Lecture 18: Dependent types

Author: Adam Chlipala, with modifications by CS-628 and CS 6115 staff.
License: No redistribution allowed (usage by permission in CS-628 and CS 6115).

A motivating example
Length-Indexed Lists
- Side note: ilist without the n
The One Rule of Dependent Pattern Matching in Coq

Subset types and their relatives help us integrate verification with programming. But we have only scratched the tip of the iceberg that is Coq's mechanism for defining inductive types.

A motivating example

Consider the problem of defining a type of combinational circuits. With the tools we previously studied, we might chose to use a simple inductive type and an interpreter to give the semantics:

Module SimpleTypes.
  Inductive circuit: Set :=
  | ReadRegister (idx: nat) (* Variables *)
  | Constant (bs: list bool)
  | And (c0 c1: circuit)
  | Not (c: circuit)
  | Firstn (c: circuit) (len: nat)
  | Skipn (c: circuit) (idx: nat)
  | Append (c0 c1: circuit)
  | Mux (c c0 c1: circuit).

  Fixpoint simulate (regs: nat -> option (list bool)) (c: circuit)
    : list bool :=
    match c with
    | ReadRegister idx =>
        match regs idx with
        | Some bs => bs
        | None => []
        end
    | Constant bs => bs
    | And c0 c1 =>
        List.map (fun '(b0, b1) => andb b0 b1)
                 (List.combine (simulate regs c0) (simulate regs c1))
    | Not c =>
        List.map negb (simulate regs c)
    | Firstn c len =>
        List.firstn len (simulate regs c)
    | Skipn c idx =>
        List.skipn idx (simulate regs c)
    | Append c0 c1 =>
        simulate regs c0 ++ simulate regs c1
    | Mux c c0 c1 =>
        match simulate regs c with
        | [] => []
        | b :: _ => simulate regs (if b then c0 else c1)
        end
    end.

The resulting simulator can be run like this:

  Definition regs idx :=
    match idx with
    | 0 => Some [false;true;false]
    | 1 => Some [true]
    | _ => None
    end.

  Compute (simulate regs
             (Mux (ReadRegister 1)
                (And (ReadRegister 0) (Constant [false]))
                (Skipn (ReadRegister 1) 2))).= [false]
: list bool

End SimpleTypes.

Print sigT.Inductive sigT (A : Type) (P : A -> Type) : Type :=
    existT : forall x : A, P x -> {x : A & P x}.

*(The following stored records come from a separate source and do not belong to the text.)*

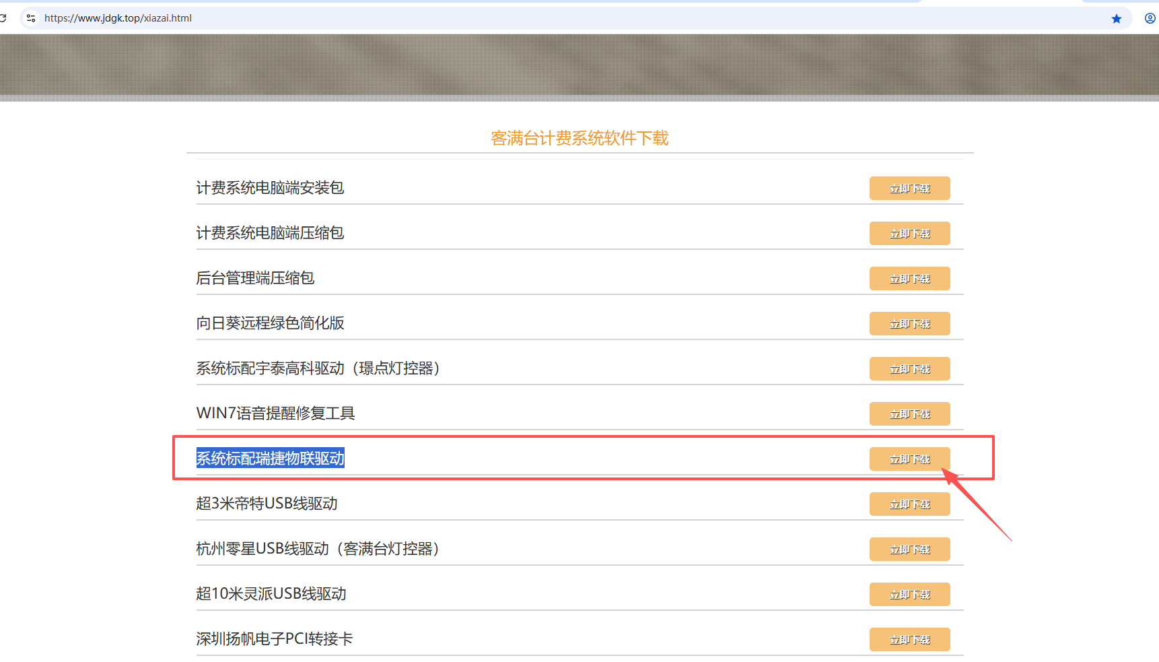Click the 客满台计费系统软件下载 heading

(580, 138)
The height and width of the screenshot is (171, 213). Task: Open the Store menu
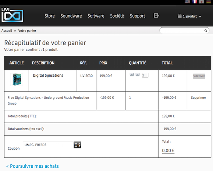pos(50,16)
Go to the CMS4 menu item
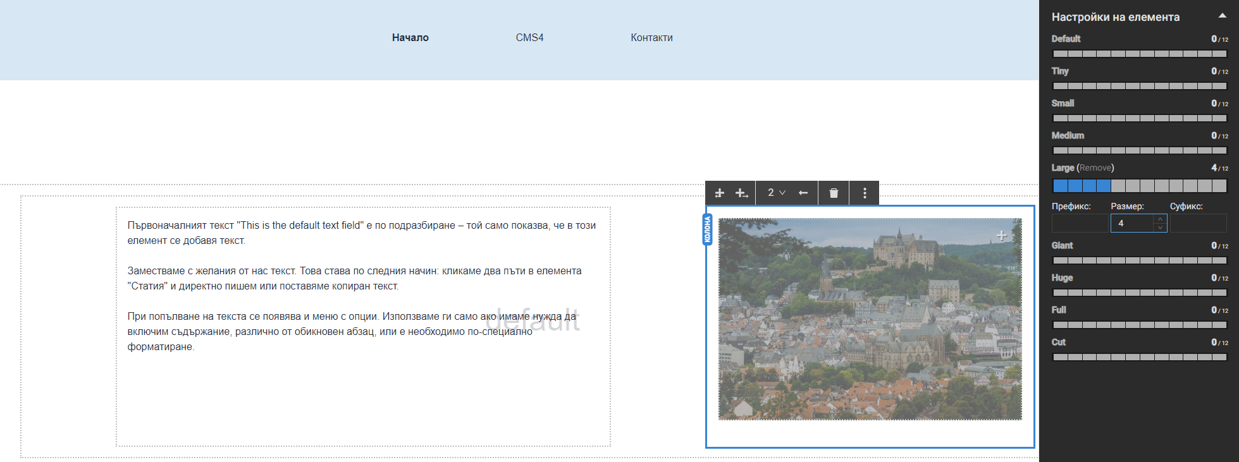 [x=529, y=38]
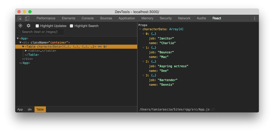Open the App.js source file path link
The height and width of the screenshot is (134, 274).
click(x=174, y=109)
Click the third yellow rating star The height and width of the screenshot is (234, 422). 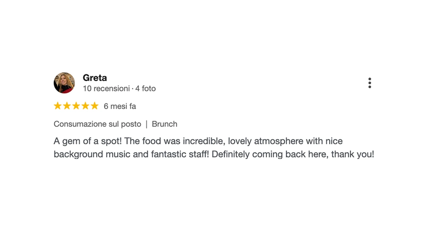[x=76, y=106]
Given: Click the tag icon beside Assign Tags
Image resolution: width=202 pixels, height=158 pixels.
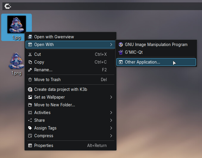Looking at the screenshot, I should (30, 128).
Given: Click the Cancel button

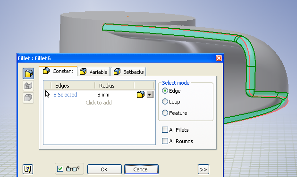Looking at the screenshot, I should 141,169.
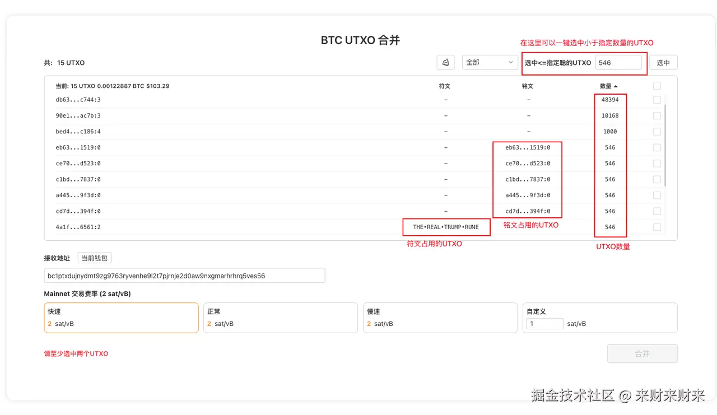Click the 546 sats threshold input field
The width and height of the screenshot is (717, 415).
click(x=620, y=63)
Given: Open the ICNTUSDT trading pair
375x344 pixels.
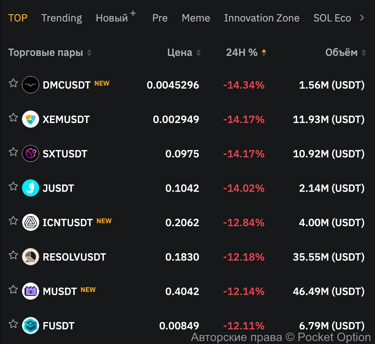Looking at the screenshot, I should point(68,222).
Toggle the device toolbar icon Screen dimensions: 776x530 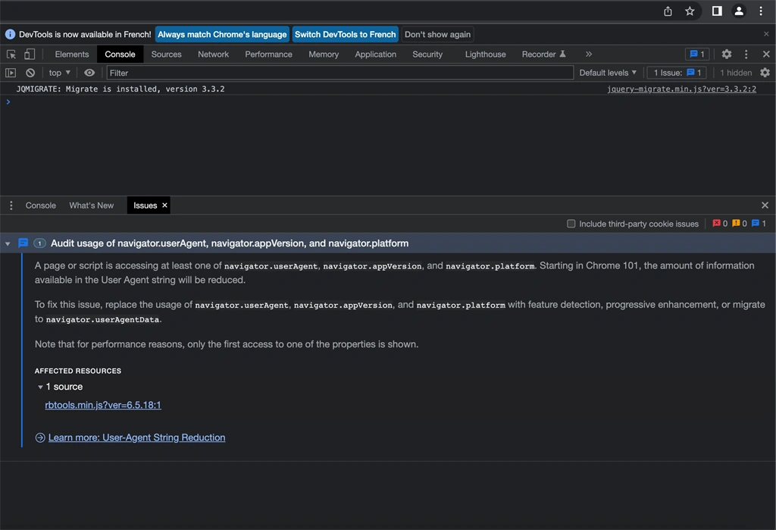coord(30,54)
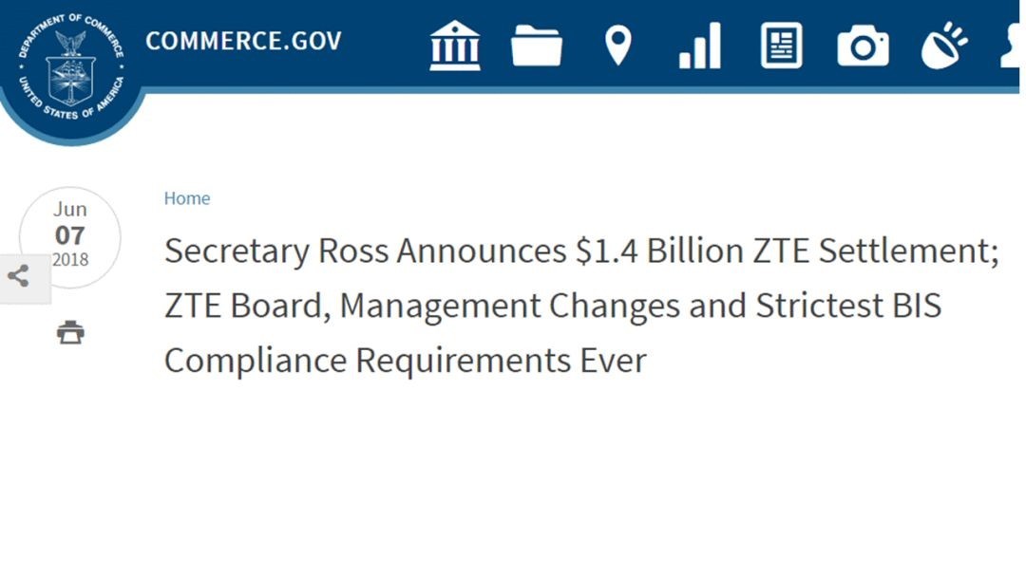Select the person icon at right edge
Image resolution: width=1026 pixels, height=577 pixels.
point(1013,46)
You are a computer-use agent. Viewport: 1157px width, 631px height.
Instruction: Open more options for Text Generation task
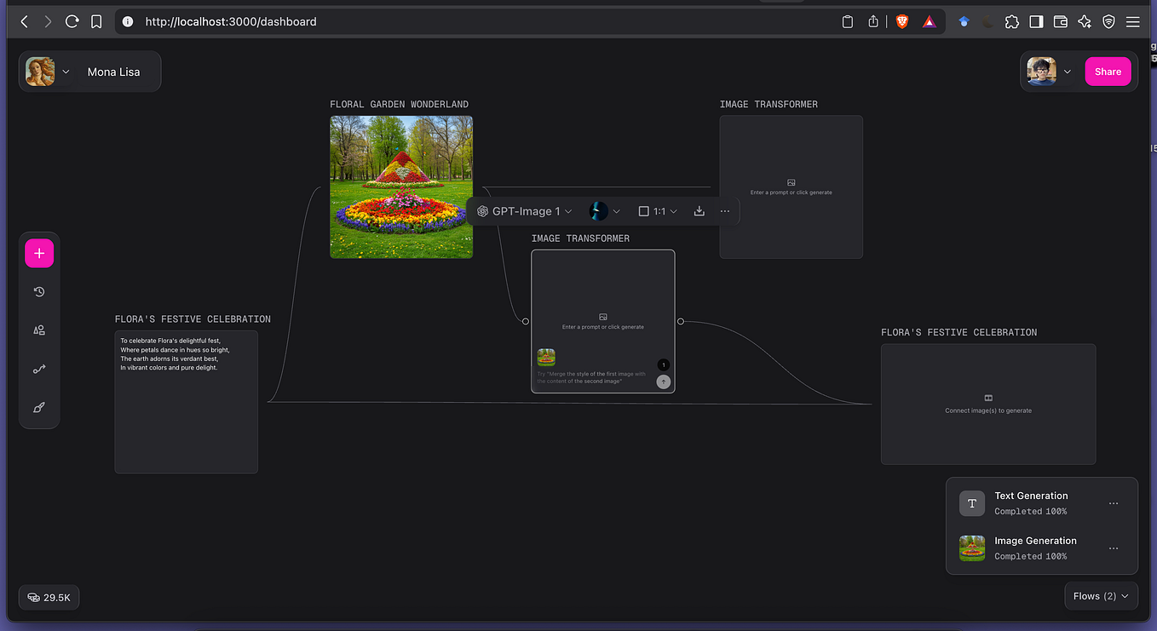coord(1114,503)
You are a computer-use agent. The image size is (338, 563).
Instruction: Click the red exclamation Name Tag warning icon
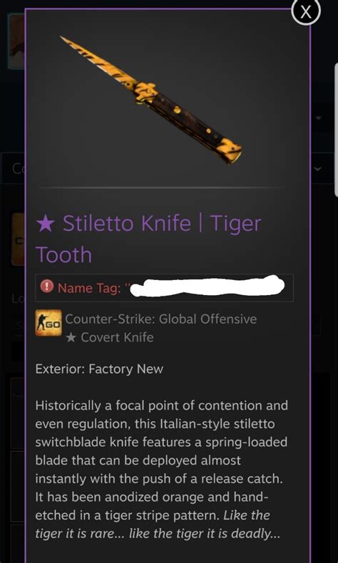tap(46, 287)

Arguments sigT [A]%type_scope P%type_scope
Arguments existT [A]%type_scope P%function_scope x _
Check proj1_sig.proj1_sig
     : forall (A : Type) (P : A -> Prop),
       {x : A | P x} -> A
Check proj2_sig.proj2_sig
     : forall (A : Type) (P : A -> Prop)
         (e : {x : A | P x}), P (proj1_sig e)

Unfortunately, this specification is not very readable: we need a default case for undefined registers; the And operation truncates if an argument is longer than the other; Firstn may return less than n bits, and Skipn may run out of bits before skipping as many as requested, etc.

In contrast, if we could ensure that circuits all have the expected bitwidth and that all register references are in bounds, we could eliminate all the unnecessary cruft. With dependent types, we can do just that. Vector.t A n is a list of exactly n elements of type A; and Fin.t n is a number < n.

Module DependentTypes.
  Section DependentTypes.
    Context {nregs: nat} {reg_widths: Vector.t nat nregs}.

    Import VectorDef.VectorNotations.

    Inductive circuit : forall (w:nat), Set :=
    | ReadRegister (idx: Fin.t nregs) : circuit reg_widths[@idx]
    | Constant {w} (bs: Vector.t bool w) : circuit w
    | And {w} (c0 c1: circuit w) : circuit w
    | Not {w} (c: circuit w) : circuit w
    | Firstn {w} (c: circuit w) (len: Fin.t (S w))
      : circuit (proj1_sig (Fin.to_nat len))
    | Skipn {w} (c: circuit w) (idx: Fin.t (S w))
      : circuit (w - (proj1_sig (Fin.to_nat idx)))
    | Append {w0 w1} (c0: circuit w0) (c1: circuit w1)
      : circuit (w0 + w1)
    | Mux {w} (c: circuit 1) (c0 c1: circuit w) : circuit w.

    Fixpoint simulate {w}
      (regs: forall (idx: Fin.t nregs), Vector.t bool reg_widths[@idx])
      (c: circuit w) : Vector.t bool w :=
      match c with
      | ReadRegister idx => regs idx
      | Constant bs => bs
      | And c0 c1 =>
          Vector.map2 (fun b0 b1 => andb b0 b1)
            (simulate regs c0) (simulate regs c1)
      | Not c =>
          Vector.map negb (simulate regs c)
      | Firstn c len =>
          firstn len (simulate regs c)
      | Skipn c idx =>
          skipn idx (simulate regs c)
      | Append c0 c1 =>
          (simulate regs c0) ++ (simulate regs c1)
      | Mux c c0 c1 =>
          simulate regs (if Vector.hd (simulate regs c) then c0 else c1)
      end.
  End DependentTypes.
End DependentTypes.

Length-Indexed Lists

Many introductions to dependent types start out by showing how to use them to eliminate array bounds checks. When the type of an array tells you how many elements it has, your compiler can detect out-of-bounds dereferences statically. Since we are working in a pure functional language, the next best thing is length-indexed lists, which the following code defines.

Module ilist.
  Section ilist.
    Context {A : Set}.

Note how now we are sure to write out the type of each constructor in full, instead of using the shorthand notation we favored previously. The reason is that now the index to the inductive type ilist depends on details of a constructor's arguments. We are also using Set, the type containing the normal types of programming.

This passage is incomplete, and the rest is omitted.